#### Work to complete:
What you return should be the exact lines from the one with "You are a GUI" to the end of the records below, both included, and no pictures.

#### Exercise data:
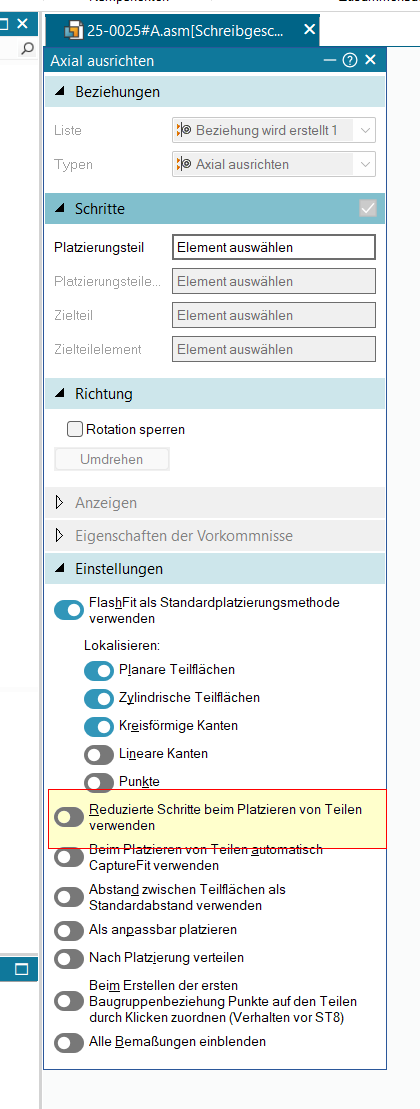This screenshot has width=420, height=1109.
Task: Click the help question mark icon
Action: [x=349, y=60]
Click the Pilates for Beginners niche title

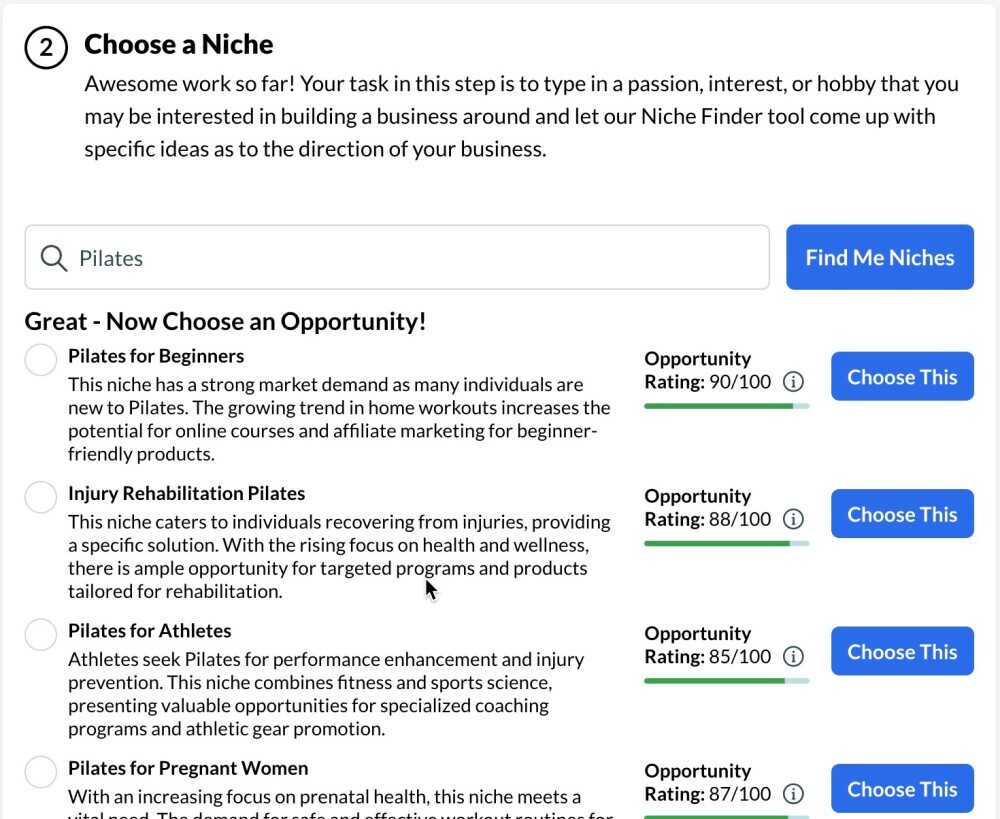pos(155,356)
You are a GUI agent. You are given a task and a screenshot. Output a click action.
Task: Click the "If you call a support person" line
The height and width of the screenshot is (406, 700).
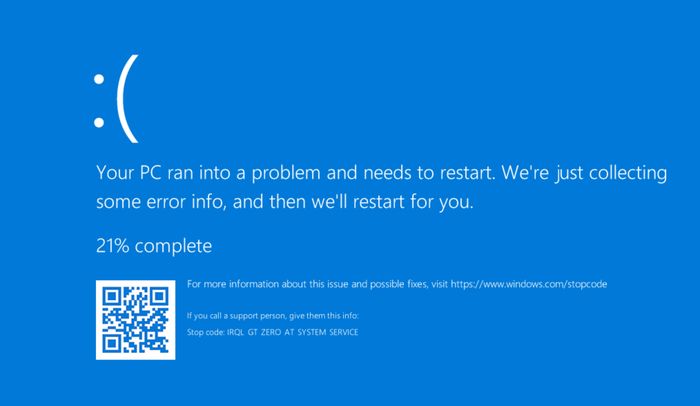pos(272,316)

#### Problem solution:
You are a GUI agent. You are given a task and a screenshot. Output a click action.
Task: Click the "If you call a support person" line
The height and width of the screenshot is (406, 700).
pos(272,316)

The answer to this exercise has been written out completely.